Can you extract, word for word, the stretch from "We picked the" through "native image-write path." in the image compressor comparison below?

▸ DOCUMENT EXCERPT

▬▬▬▬▬▬▬▬▬▬

TinyPNG wins on PNG quantization. TinyPNG's server runs pngquant with a perceptual model that converts true-color PNGs into 8-bit indexed PNGs with a custom palette. That can cut a 1.2 MB UI screenshot to 280 KB with no visible degradation. The Canvas API has no equivalent. A PNG re-encoded through canvas stays 24-bit and gets nowhere near that ratio. Komprs strips metadata and lets Deflate find repeats. That's the ceiling.
Why doesn't Komprs just use pngquant in WASM the way Squoosh does?
We picked the native Canvas path over a WASM bundle because the bundle adds about 2.1 MB to initial page weight before a single image is touched. For a tool you open, run once, and close, that tax is hard to justify.
Optimizilla wins on the slider UX. It shows the original and compressed bitmap stacked, with a numeric quality field per image. You can over-compress one image in a batch of 30 without affecting the others. Komprs applies one quality setting to the whole queue. Per-image override is on the roadmap but not in v1.
The trade-offs you inherit with Komprs
Picking Komprs means accepting the Canvas API as your encoder. Canvas doesn't expose progressive JPEG encoding, chroma subsampling controls, or the kind of two-pass quantization mozjpeg does. You get what Chromium, Firefox, or Safari ships in their native image-write path.

▬▬▬▬▬▬▬▬▬▬

▸ RECORD SET

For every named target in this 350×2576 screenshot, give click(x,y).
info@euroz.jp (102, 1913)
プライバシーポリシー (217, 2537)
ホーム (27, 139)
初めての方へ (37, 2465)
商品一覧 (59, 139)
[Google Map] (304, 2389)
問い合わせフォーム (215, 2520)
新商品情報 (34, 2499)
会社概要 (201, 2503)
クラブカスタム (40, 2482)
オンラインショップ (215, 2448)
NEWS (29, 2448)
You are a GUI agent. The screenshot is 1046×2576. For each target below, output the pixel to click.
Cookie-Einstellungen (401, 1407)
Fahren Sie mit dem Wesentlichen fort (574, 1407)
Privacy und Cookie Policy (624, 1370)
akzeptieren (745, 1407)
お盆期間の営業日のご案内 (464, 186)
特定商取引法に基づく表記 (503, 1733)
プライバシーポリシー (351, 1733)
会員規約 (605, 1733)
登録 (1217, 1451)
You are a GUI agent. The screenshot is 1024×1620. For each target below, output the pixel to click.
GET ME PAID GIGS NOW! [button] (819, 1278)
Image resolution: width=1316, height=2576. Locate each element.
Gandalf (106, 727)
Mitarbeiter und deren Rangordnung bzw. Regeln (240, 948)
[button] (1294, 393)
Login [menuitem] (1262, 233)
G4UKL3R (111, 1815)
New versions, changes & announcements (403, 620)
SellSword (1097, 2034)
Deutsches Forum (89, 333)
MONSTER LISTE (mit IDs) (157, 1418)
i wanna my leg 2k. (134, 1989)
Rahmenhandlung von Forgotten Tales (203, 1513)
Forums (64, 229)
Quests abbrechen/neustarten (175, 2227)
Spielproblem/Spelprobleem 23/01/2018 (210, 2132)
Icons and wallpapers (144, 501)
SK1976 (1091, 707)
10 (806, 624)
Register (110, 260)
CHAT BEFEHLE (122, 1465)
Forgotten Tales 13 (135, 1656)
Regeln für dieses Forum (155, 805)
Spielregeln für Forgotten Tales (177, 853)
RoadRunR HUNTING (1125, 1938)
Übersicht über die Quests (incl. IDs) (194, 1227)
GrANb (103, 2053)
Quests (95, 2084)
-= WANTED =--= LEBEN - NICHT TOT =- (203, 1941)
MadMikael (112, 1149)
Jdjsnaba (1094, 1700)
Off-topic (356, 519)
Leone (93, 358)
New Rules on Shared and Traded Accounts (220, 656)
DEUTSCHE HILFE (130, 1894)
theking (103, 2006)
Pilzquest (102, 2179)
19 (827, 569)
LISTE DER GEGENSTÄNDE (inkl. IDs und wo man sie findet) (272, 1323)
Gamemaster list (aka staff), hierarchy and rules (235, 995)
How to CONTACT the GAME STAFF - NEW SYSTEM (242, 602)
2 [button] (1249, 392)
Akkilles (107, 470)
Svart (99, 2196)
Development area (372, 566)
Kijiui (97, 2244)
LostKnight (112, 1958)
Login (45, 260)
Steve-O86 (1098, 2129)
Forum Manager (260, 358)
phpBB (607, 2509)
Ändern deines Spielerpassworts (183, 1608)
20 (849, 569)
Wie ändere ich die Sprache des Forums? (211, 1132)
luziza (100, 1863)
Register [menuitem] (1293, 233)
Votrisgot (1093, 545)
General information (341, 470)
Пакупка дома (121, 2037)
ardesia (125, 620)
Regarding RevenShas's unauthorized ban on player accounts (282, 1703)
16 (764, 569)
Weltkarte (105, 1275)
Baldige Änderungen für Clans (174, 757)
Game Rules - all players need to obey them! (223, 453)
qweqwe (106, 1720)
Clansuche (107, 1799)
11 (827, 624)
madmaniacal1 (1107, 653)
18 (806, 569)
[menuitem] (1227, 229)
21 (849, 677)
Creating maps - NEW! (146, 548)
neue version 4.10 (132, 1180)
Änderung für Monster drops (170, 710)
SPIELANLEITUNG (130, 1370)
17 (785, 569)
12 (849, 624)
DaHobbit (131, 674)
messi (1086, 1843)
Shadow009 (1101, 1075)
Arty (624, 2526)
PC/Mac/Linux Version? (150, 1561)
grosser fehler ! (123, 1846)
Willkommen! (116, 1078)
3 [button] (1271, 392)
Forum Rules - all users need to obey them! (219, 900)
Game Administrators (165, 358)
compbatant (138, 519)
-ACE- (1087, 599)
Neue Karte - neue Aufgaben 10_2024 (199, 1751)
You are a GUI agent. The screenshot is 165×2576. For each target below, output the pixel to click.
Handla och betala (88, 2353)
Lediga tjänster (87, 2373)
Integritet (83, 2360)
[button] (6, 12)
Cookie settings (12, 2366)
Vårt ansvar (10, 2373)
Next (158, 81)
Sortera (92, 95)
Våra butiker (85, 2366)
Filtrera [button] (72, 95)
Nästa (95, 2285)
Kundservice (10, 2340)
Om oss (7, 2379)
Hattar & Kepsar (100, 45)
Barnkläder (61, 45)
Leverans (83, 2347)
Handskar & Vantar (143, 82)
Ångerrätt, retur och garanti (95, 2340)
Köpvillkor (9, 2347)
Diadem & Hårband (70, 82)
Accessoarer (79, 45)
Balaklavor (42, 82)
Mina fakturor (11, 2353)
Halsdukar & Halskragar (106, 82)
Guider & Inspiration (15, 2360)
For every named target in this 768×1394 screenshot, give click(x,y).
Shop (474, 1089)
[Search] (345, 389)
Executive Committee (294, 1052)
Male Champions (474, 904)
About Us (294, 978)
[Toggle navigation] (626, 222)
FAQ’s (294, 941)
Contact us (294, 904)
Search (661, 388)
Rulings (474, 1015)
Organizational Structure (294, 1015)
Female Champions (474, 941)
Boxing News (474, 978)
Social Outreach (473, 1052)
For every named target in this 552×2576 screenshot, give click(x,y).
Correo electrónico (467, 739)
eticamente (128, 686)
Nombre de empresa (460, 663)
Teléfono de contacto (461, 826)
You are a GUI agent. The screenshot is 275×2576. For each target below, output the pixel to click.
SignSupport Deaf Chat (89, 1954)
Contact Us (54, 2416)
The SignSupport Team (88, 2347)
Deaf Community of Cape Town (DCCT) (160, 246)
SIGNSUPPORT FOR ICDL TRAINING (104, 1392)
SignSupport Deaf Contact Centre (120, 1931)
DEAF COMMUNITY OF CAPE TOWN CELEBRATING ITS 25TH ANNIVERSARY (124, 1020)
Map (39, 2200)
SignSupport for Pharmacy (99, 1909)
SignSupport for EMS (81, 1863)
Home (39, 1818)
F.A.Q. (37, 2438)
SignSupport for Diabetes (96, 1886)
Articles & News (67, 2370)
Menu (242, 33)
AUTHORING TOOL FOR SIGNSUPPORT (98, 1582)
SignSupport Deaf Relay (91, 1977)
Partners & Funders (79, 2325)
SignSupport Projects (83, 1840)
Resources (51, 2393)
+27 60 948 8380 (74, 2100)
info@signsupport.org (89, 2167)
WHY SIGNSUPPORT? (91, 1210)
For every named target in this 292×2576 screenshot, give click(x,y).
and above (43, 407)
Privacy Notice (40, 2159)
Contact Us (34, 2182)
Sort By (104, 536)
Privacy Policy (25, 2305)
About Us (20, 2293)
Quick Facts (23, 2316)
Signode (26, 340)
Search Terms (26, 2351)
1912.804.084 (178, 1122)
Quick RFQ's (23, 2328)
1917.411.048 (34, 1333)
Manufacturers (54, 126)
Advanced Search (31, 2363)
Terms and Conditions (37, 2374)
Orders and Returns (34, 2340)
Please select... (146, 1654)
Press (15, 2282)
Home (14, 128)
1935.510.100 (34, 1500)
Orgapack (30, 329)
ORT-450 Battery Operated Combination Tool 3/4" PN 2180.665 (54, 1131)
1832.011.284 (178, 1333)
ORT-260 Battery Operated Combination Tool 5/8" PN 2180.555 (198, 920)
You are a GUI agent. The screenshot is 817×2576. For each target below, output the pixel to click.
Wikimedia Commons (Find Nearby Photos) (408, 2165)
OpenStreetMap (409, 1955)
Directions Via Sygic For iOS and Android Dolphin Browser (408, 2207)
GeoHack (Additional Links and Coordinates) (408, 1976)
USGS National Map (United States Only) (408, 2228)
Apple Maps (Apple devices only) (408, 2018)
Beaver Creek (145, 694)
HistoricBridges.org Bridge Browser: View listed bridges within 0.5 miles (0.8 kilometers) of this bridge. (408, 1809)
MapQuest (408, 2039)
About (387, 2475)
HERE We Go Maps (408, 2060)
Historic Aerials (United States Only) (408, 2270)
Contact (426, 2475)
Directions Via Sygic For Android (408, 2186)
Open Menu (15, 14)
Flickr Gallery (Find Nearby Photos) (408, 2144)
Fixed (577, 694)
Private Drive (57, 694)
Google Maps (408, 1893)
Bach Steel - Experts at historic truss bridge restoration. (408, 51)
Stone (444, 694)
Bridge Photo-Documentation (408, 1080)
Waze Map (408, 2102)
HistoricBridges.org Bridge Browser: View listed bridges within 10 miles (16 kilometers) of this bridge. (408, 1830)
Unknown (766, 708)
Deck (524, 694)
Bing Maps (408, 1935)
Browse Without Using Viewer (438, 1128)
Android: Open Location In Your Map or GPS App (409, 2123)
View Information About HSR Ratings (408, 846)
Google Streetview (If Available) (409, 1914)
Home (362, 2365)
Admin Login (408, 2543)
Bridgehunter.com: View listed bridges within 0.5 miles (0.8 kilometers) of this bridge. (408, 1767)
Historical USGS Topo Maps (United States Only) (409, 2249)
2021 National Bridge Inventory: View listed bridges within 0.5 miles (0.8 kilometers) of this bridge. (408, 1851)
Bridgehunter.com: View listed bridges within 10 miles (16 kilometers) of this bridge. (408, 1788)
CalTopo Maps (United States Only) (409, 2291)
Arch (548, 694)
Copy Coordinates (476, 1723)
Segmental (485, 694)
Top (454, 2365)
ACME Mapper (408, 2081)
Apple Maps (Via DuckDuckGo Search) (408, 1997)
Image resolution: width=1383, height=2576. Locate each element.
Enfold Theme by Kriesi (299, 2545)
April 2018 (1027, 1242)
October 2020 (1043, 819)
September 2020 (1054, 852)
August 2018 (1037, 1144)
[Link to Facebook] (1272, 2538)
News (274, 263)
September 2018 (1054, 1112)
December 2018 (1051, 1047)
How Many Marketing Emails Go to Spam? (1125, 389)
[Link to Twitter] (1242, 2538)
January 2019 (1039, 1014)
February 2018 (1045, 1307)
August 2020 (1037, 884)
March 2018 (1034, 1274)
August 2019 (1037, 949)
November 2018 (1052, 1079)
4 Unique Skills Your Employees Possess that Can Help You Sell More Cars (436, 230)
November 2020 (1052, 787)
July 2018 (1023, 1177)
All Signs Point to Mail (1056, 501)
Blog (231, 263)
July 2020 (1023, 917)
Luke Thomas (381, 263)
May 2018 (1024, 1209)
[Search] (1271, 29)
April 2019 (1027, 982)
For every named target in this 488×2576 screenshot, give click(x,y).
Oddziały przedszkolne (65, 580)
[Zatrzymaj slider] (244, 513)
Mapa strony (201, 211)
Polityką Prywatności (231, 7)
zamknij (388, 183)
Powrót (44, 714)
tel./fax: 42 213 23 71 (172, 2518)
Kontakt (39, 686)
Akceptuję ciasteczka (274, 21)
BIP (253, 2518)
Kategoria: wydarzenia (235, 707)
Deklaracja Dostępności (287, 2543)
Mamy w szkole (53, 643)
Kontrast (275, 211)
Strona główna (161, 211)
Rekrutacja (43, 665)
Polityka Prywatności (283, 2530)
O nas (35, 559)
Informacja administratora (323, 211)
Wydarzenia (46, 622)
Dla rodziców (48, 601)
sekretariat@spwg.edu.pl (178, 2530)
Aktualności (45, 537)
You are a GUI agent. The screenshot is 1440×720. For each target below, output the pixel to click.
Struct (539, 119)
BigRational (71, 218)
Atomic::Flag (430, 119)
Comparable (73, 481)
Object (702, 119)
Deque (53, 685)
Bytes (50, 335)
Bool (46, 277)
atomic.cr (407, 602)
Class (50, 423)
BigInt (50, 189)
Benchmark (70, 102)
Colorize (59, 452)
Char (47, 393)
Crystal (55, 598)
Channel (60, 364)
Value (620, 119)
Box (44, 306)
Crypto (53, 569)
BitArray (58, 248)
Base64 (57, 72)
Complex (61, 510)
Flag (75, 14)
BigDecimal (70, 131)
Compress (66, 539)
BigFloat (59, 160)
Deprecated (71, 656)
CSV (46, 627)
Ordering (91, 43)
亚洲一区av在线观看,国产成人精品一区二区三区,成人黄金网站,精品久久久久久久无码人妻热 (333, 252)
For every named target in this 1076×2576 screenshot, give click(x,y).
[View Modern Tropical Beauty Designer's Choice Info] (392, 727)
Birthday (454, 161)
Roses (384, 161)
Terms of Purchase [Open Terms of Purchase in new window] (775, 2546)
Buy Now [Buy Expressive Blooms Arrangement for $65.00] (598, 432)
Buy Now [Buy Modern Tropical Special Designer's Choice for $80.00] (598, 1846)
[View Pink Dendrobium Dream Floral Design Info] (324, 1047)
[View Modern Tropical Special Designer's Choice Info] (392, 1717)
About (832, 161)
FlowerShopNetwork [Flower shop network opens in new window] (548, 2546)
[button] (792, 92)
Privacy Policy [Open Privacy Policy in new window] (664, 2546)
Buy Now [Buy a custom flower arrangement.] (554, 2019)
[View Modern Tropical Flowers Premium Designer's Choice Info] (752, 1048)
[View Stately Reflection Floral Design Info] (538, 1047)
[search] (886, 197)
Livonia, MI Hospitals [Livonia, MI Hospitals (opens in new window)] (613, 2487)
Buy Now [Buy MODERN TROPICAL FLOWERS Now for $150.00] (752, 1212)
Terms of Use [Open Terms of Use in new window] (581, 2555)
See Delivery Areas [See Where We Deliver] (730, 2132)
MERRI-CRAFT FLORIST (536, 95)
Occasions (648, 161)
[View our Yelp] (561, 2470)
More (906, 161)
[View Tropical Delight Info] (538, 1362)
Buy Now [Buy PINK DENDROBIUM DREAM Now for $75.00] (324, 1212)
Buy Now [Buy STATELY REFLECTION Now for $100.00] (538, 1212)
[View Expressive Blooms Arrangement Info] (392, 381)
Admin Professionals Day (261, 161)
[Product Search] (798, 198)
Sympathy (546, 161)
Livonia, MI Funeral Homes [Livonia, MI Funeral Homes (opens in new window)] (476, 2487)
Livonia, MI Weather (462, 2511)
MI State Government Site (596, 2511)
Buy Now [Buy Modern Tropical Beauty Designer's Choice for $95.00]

▬▬▬▬▬▬▬▬▬▬

▸ EXERCISE RESPONSE
We picked the native Canvas path over a WASM bundle because the bundle adds about 2.1 MB to initial page weight before a single image is touched. For a tool you open, run once, and close, that tax is hard to justify.
Optimizilla wins on the slider UX. It shows the original and compressed bitmap stacked, with a numeric quality field per image. You can over-compress one image in a batch of 30 without affecting the others. Komprs applies one quality setting to the whole queue. Per-image override is on the roadmap but not in v1.
The trade-offs you inherit with Komprs
Picking Komprs means accepting the Canvas API as your encoder. Canvas doesn't expose progressive JPEG encoding, chroma subsampling controls, or the kind of two-pass quantization mozjpeg does. You get what Chromium, Firefox, or Safari ships in their native image-write path.